### [Records supplied]
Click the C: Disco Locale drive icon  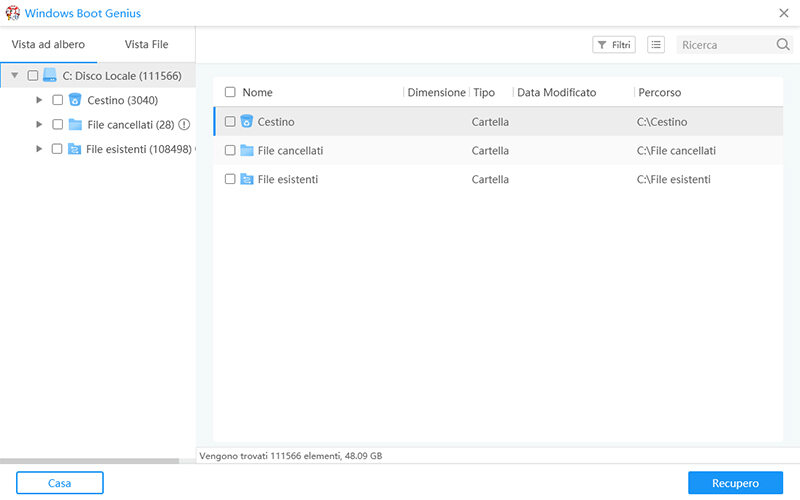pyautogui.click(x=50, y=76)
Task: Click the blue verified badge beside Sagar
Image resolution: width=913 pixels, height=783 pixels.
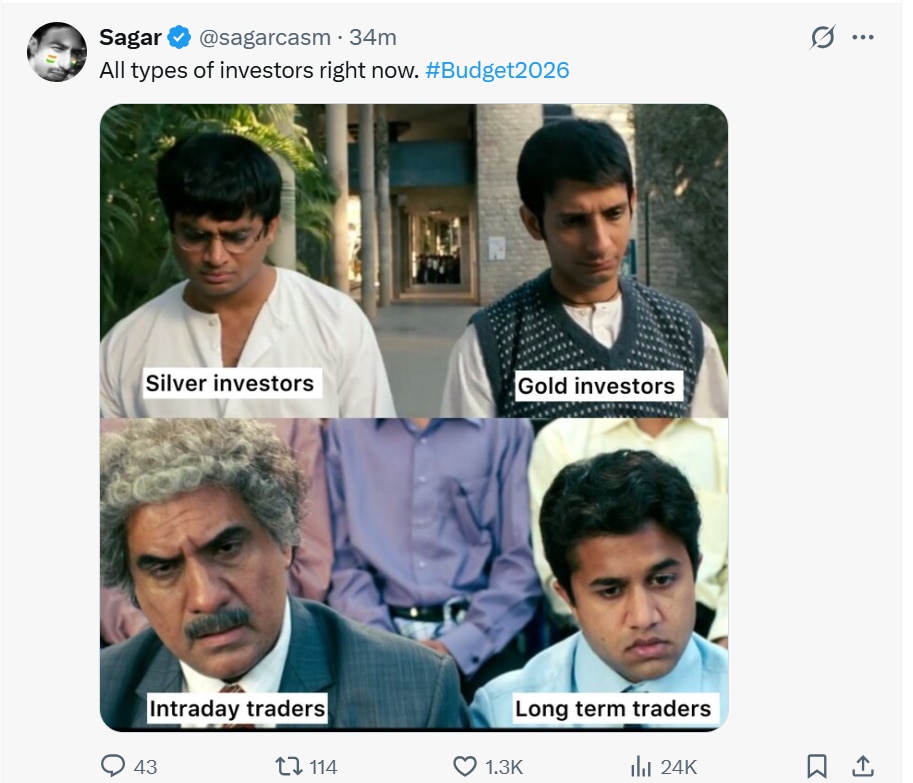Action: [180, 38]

==

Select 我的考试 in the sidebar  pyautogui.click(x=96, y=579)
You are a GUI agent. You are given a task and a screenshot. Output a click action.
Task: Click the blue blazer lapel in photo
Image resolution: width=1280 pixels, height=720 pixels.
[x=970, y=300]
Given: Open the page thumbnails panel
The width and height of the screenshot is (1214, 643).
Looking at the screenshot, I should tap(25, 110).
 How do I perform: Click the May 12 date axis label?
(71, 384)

### [Task to carry out]
Would you please copy all lines in the data that contain the word "blue"?

### [Finished task]
Task: Click the blue verified badge beside Sagar
Task: Click the blue blazer lapel in photo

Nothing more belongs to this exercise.